Below are the records; return every line from the one that contains "This screenshot has" to the last, exactly, skipping the pictures.

Items from a data source:
☆ ☆ ☆ ☆ ☆

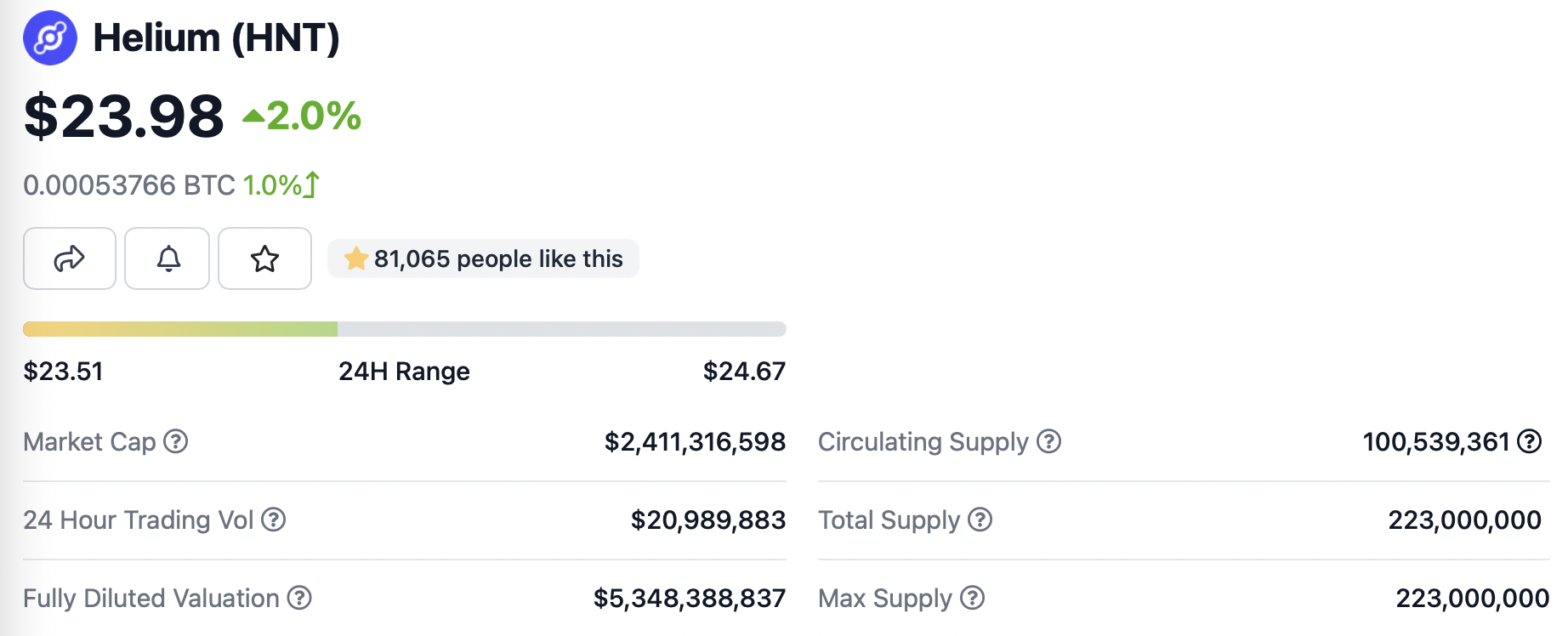The width and height of the screenshot is (1568, 636).
Task: Toggle the favorite star button
Action: (264, 258)
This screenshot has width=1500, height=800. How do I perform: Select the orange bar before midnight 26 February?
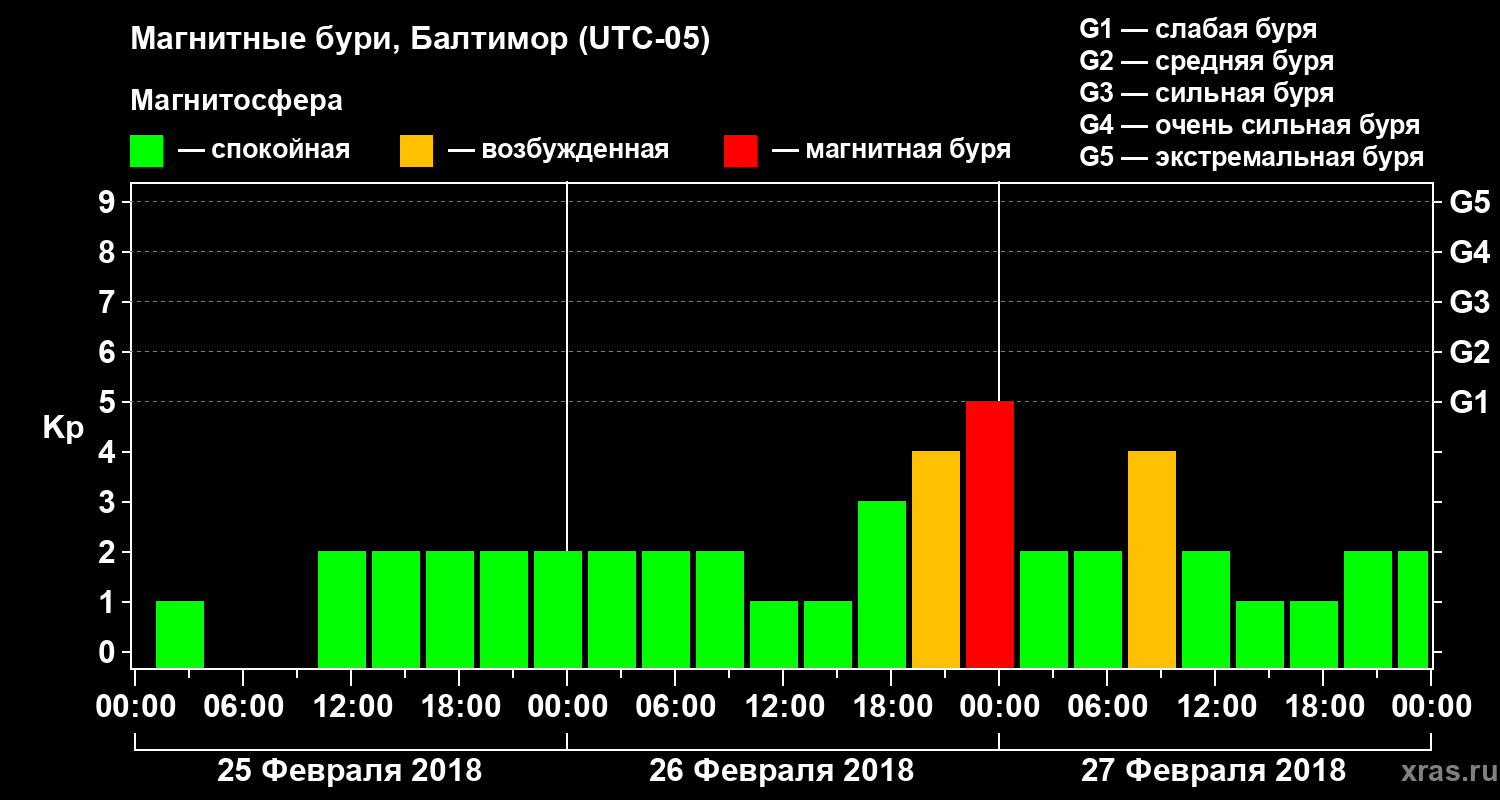click(x=936, y=559)
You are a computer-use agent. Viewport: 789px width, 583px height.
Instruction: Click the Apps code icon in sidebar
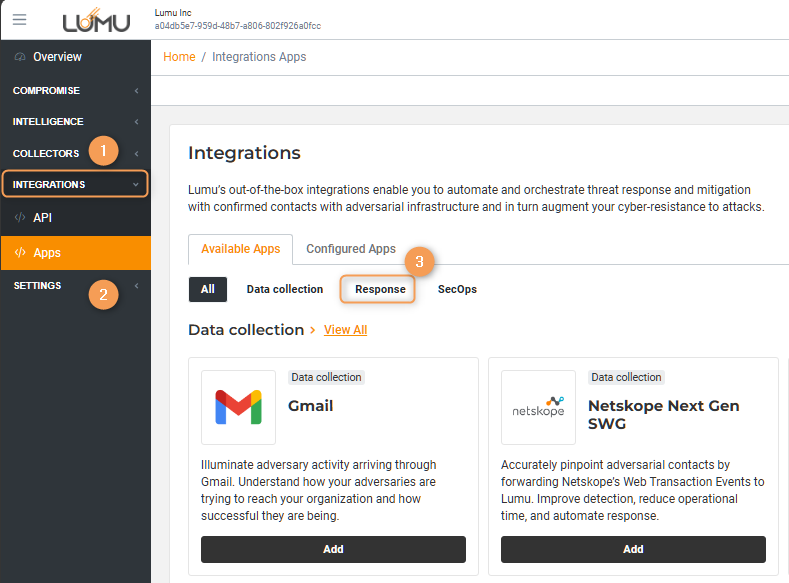(x=20, y=253)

☆ ☆ ☆ ☆ ☆

### SOLUTION FOR THIS PROBLEM
This screenshot has width=1500, height=800. How do I perform: Select the orange bar before midnight 26 February?
click(x=936, y=559)
You are a computer-use agent. Viewport: 789px width, 583px height.
Instruction: Click the Apps code icon in sidebar
(x=20, y=253)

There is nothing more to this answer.